Trazia também uma linda versão de Yesterday, dos Beatles, e parcerias ousadas como Esse Tal de Repi Enroll, com o grupo americano The Commodores.
Eu era apaixonado por Cartas.
Em 1991, lançaram o primeiro álbum ao vivo, revisitando clássicos como Lumiar, Anjo, Linda Demais, Volta Pra Mim, Clarear, entre outras. Duas faixas inéditas viraram trilha de novela: Felicidade e Começo, Meio e Fim, que marcaram a novela Felicidade, da Globo.
Aquele ano trouxe também um momento simbólico: a banda subiu ao palco do Rock in Rio!
Releituras
Eles revisitaram seus sucessos e dividiram Todo Azul do Mar com Beto Guedes.
Uma das mais belas canções, numa nova roupagem!
Em 1993, veio De Volta ao Começo, só com releituras de clássicos da MPB.
Tinha Gonzaguinha, Roberto Carlos, Os Mutantes, Milton Nascimento…
Destaques para De Volta ao Começo (tema de Renascer), Ando Meio Desligado (tema de Sonho Meu) e Maria Maria, que só virou trilha de novela anos depois, em 2007 (Caminhos do Coração).
Em 1994, lançaram Vida Vida, com a inesquecível A Viagem, tema da novela de mesmo nome. Ficou meses entre as mais tocadas.
Tinha também Os Corações Não São Iguais (que virou hit com outros artistas), Louca Paixão e Coração Aberto.
Em 1995, lançaram uma coletânea de trilhas de novelas, incluindo Ibiza Dance — tema instrumental de Explode Coração, que até ganhou remix.
Poderia contar ainda mais. Mas seria como tentar resumir o tempo.
Resumo de uma Vida
As canções que me acompanhavam desde a infância receberam novas músicas para a trilha da minha adolescência…
Sim, é verdade, muito mais eu poderia falar sobre discografia, biografias, a sentida perda do Paulinho… muitas coisas, mas, assim como as suas canções, gostaria de deixar algo de bom.
A banda mantém o ritmo com Fábio Nestares, músico experiente e carismático, mantendo aquilo que sempre foi o foco da banda: fazer música de qualidade, boa de ouvir.
Apesar da superficialidade dos streamings, independentemente das constantes mudanças no mercado musical, Roupa Nova sempre está presente.
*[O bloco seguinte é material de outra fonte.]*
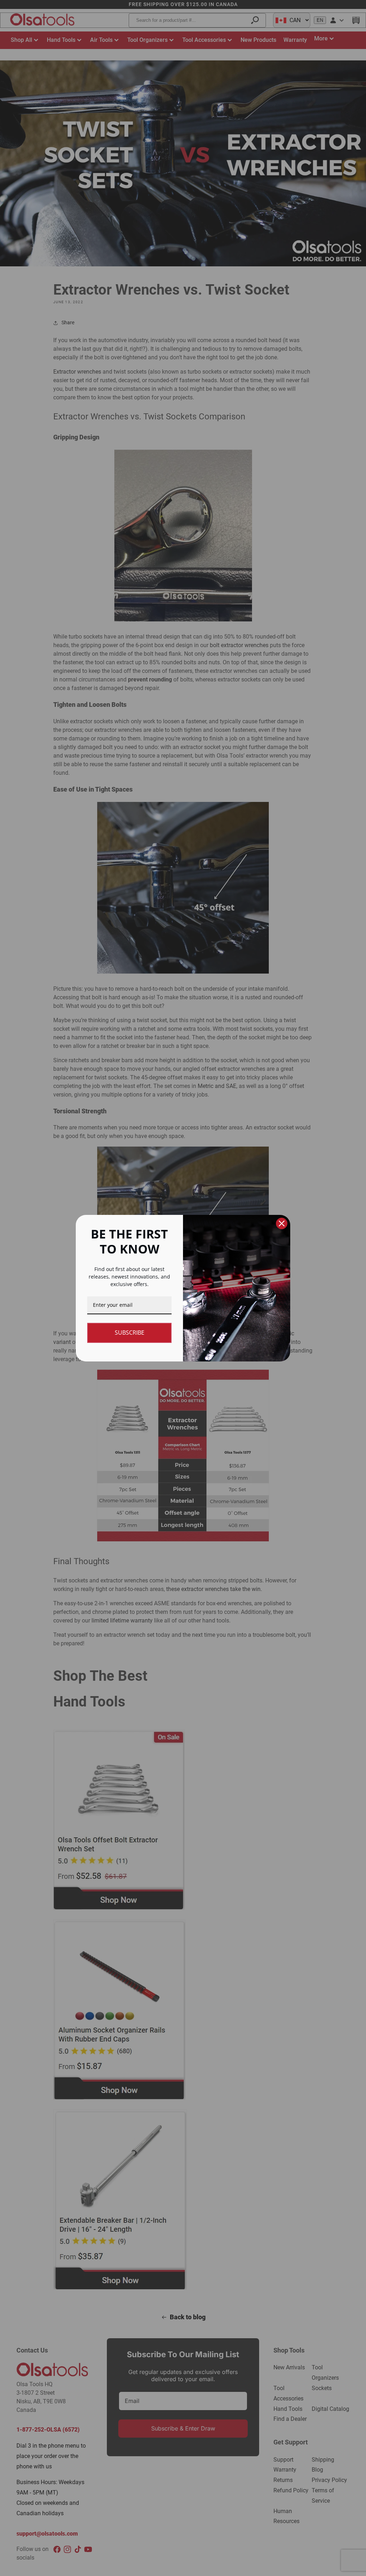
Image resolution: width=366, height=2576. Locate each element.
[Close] (281, 1223)
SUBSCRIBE (129, 1332)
Com músicas de qualidade!
Roupa Nova é isso: trilha da vida de muita gente.
Deu voz às minhas primeiras paixões, me acompanhou nos tempos de escola, virou canção de ninar para minha filha e, hoje, com a minha família, é a trilha sonora dos nossos melhores dias.
Infelizmente, nas mudanças da vida, a minha coleção de vinil ficou no passado, não consegui preservar.
Mas, falar de Roupa Nova é falar de emoção, de vida.
E, pra quem viveu tudo isso — ou está conhecendo agora — é impossível não sentir um aperto no peito e um sorriso no rosto quando toca uma daquelas canções.
Os eternos meninos Paulinho, Serginho Herval, Nando, Kiko, Cleberson Horsth, Ricardo Feghali e Fábio são parte da história.
Roupa Nova é memória viva. É a trilha sonora da minha vida.